Multiple sclerosis is an autoimmune condition, where the immune system attacks the central nervous system and damages myelin. Myelin is the fatty, protective substance around nerve fibers, and nerve cells themselves. Scar tissue from damaged myelin, known as sclerosis, distorts the nerve signals sent to and from the brain and spinal cord, causing symptoms ranging from mild numbness to loss of vision or paralysis.

The NeuroGenesis technology, based on research at Hadassah, takes stem cells from a patient’s bone marrow. The stem cells are cultured and engineered to express proteins that protect nerve and supporting glia cells in the brain from apoptosis or cell death. The stem cells also promote production of precursor brain cells that transform into mature nerve and glia cells, as well as reduce generation of cytokines, immune system enzymes that encourage inflammation. NG-01 is given as an injection into the spinal column, where the stem cells reach cerebrospinal fluid that flows into the brain.

The mid-stage clinical trial is testing NG-01 among 48 individuals age 18 and over with multiple sclerosis at Haddasah Medical Center. Participants are randomly assigned to receive NG-01 as a spinal column injection or an intravenous infusion — the study is evaluating both administration methods — or a placebo. After six months, the original treatment groups receive the placebo, and the first placebo group receives NG-01 by one of the two methods.

The study team is led by Dimitrios Karussis, director of the M.S. center and department of neuroimmunology and cell therapies at Hadassah Medical Center, and a founder of NeuroGenesis. The researchers are looking primarily for adverse effects from the treatments after 12 months, as well as progression of multiple sclerosis in the patients, measured on a standard expanded disability status scale. The researchers also are tracking a number of other functional tests and medical diagnostics, such as MRI scans.

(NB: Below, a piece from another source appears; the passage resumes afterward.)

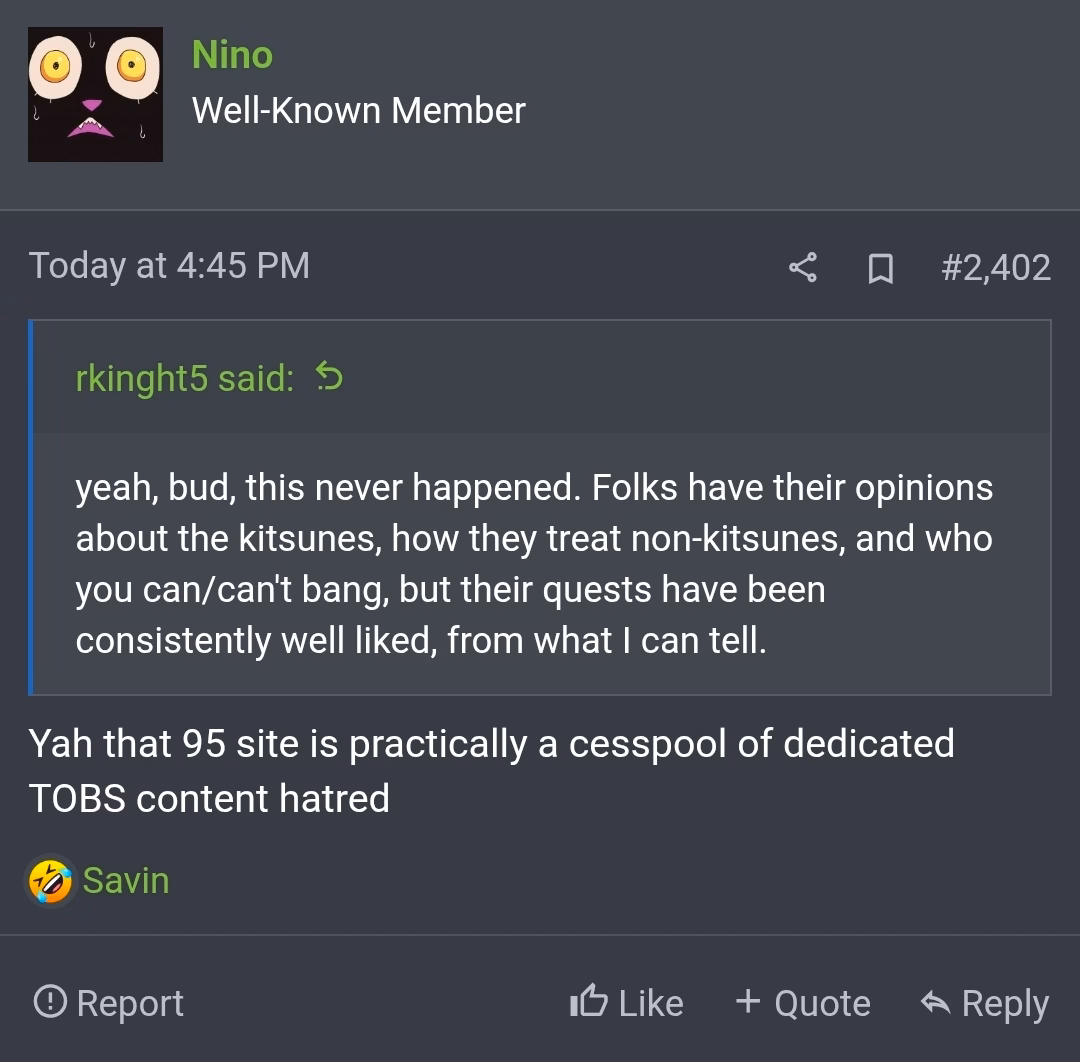This screenshot has width=1080, height=1062.
Task: Add post with the + Quote button
Action: (x=802, y=1002)
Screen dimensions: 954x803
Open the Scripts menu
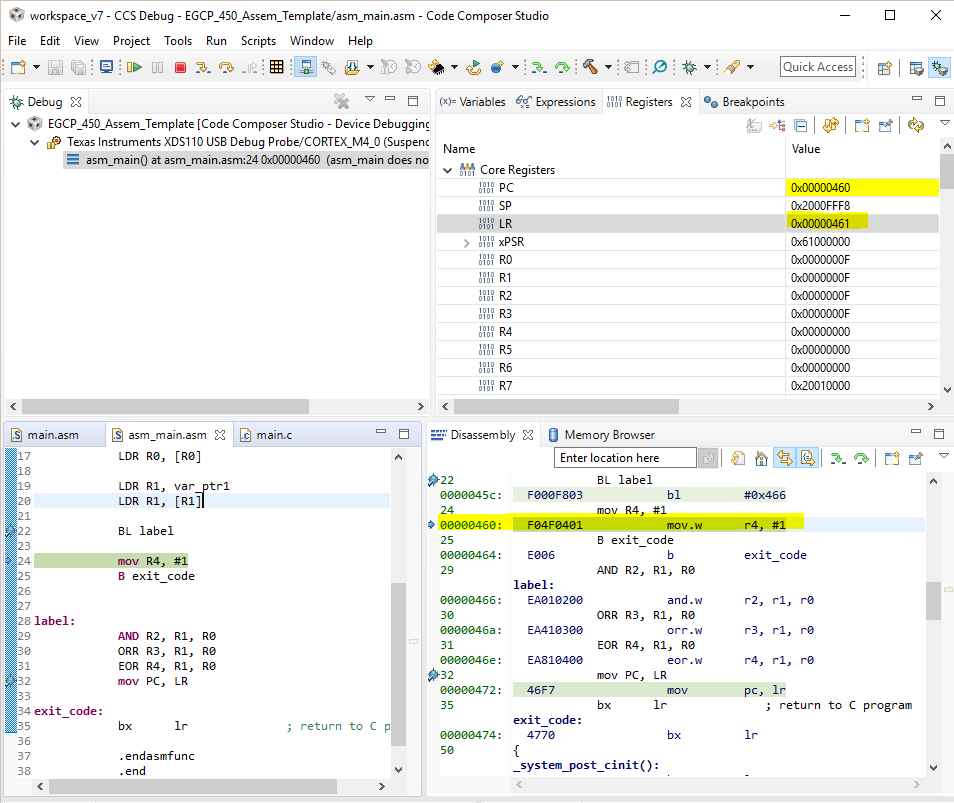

Results of the trial, published in the journal Brain on 30 Nov. (paid subscription required), finds the treatments are well-tolerated and produce no serious safety issues. NG-01 recipients by either administration method also show less disease progression, as measured by the standard disability scale, than placebo recipients. In addition, more participants receiving NG-01 with spinal column injections (59%) or intravenous infusions (41%) show no evidence of M.S. disease activity than placebo recipients (10%). However, spinal column injection recipients had a lower relapse rate than intravenous recipients, when compared to placebo recipients, and scored higher on several functional tests, including time needed to walk a 25-foot distance.

“This trial provides encouraging results,” says Karussis in a NeuroGenesis statement, “and suggests a potential for a new approach that may not only slow down the progression of the disease but even induce improvement and promote repair mechanisms in progressive M.S.”

Tal Gilat, CEO of NeuroGenesis, adds, “Following recent interactions with the FDA, we look forward to confirming and expanding these findings in a large multi-center M.S. trial, and continuing advanced studies in additional indications such as ALS.”